You will lead compliance activities including process development, audits and inspections for Patient Access. Responsible for strategic planning, implementation and management of continuous improvements, training and best practices to ensure regulatory compliance and consistency for Takeda Patient Access programs. Responsible for providing day-to-day compliance and process oversight of Patient access programs and initiatives.

You will report to the Head of Patient Access, Global Medical.

How you will contribute:

  • Lead the development, update, maintenance, and implementation procedural documents, processes and templates managed by Patient Access

  • Develop, coordinate, and oversee training for Patient Access processes and procedures

  • Drive process enhancement and continuous improvement initiatives in Patient Access

  • Lead regulatory inspections and audit support for Patient Access, including managing pre-inspection/audit document requests, ensuring accurate timely delivery of document

  • Contribute to the development of robust responses and CAPAs to inspection/audit findings for Patient Access.
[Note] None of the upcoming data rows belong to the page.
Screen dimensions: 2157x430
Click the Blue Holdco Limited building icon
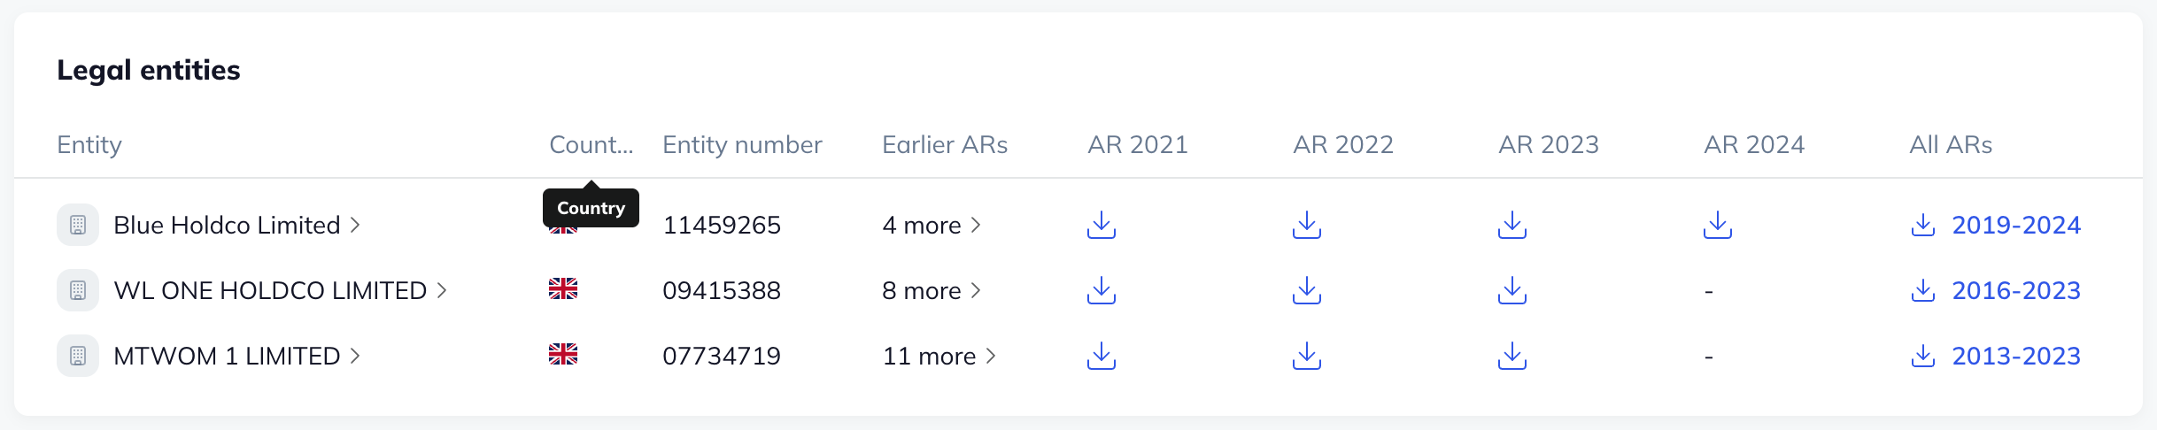click(x=78, y=225)
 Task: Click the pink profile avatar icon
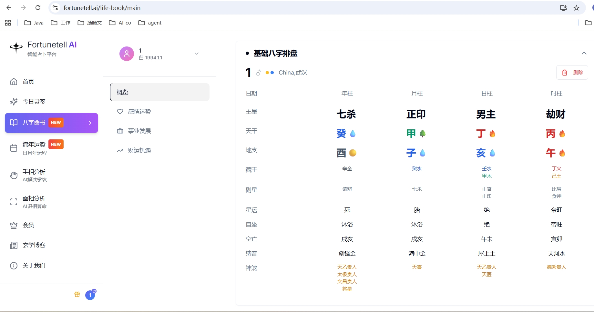pos(127,54)
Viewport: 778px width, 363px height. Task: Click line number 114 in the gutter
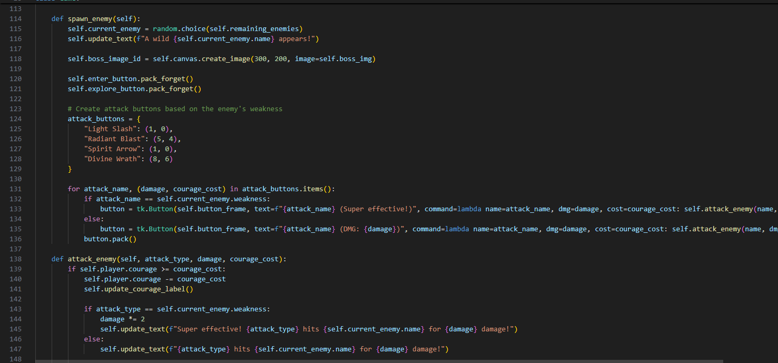(x=16, y=18)
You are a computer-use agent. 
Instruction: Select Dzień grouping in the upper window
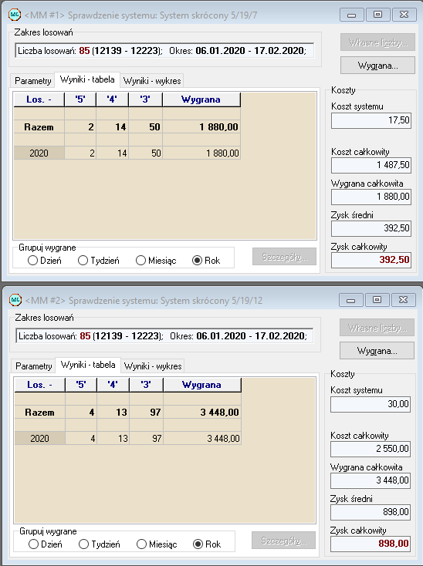(x=45, y=261)
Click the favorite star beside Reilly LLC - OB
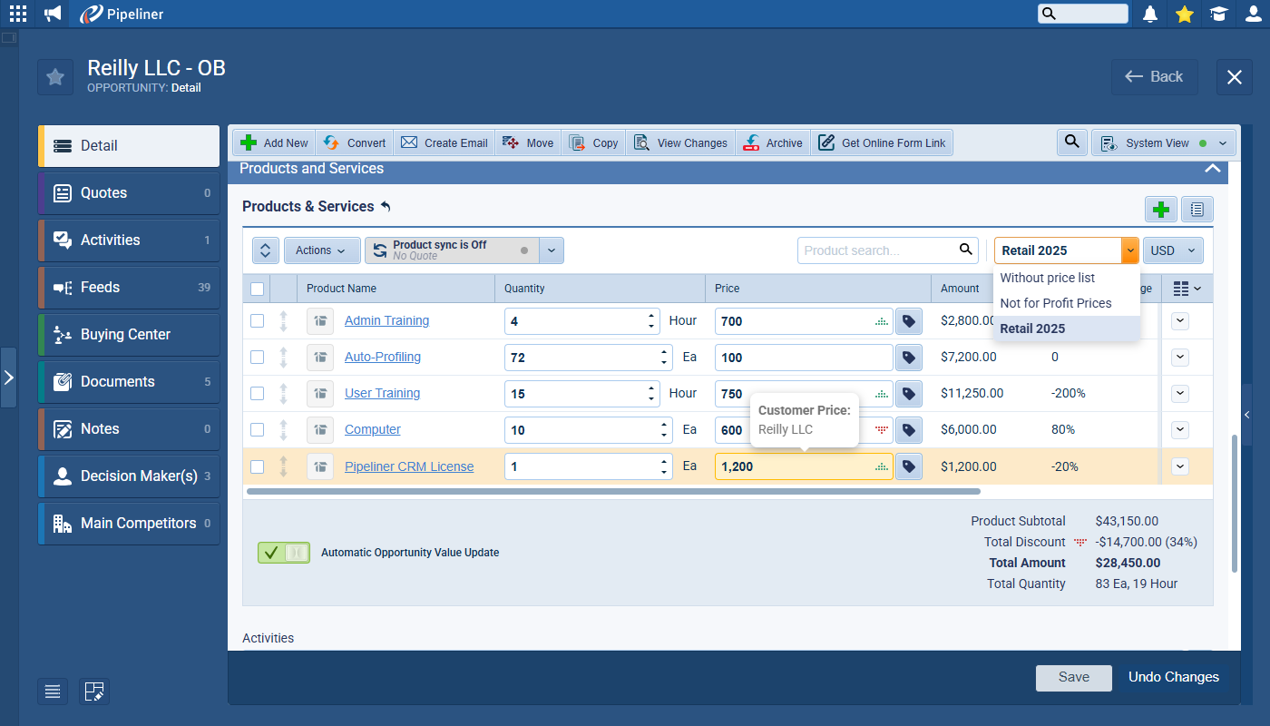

Coordinate and support the tracking of corrective actions for inspection/audit findings related to patient access, ensuring timelines are met

  • Lead the planning and execution of global tracking and maintenance of Patient Access programs, and ensure entry and accuracy

  • Responsible for the development of the Patient Access monthly report and communication with stakeholders regarding monthly update of Patient access information

  • Responsible for updating and maintaining the Patient access Regulatory Strategy Database and country-specific educational materials

  • Maintains awareness of worldwide Regulatory guidance and support the implementation of best practices related to Patient Access across Takeda

  • Responsible for the review and update of Patient Access information in the Pharmacovigilance System Master File (PSMF), ensuring completeness and accuracy

  • Collaborates closely with cross-functional, global and local teams to ensure compliance and consistency in the execution of Patient Access programs across Takeda

  • Responsible for monitoring and maintenance of the Global Patient Access mailbox and maintaining SharePoint sites

Minimum Requirements/Qualifications:

  • PhD, PharmD with 8+years; MS with 12+ years; BS with 14+ years experience or related experience in clinical research or expanded access in the pharmaceutical industry or CRO

  • Previous experience with leading compliance and process improvement initiatives.

Desired:

  • Advanced degree in a Health science field

  • Previous experience working in expanded access

More about us:

At Takeda, we are transforming patient care through the development of novel specialty pharmaceuticals and best in class patient support programs. Takeda is a patient-focused company that will inspire and empower you to grow through life-changing work.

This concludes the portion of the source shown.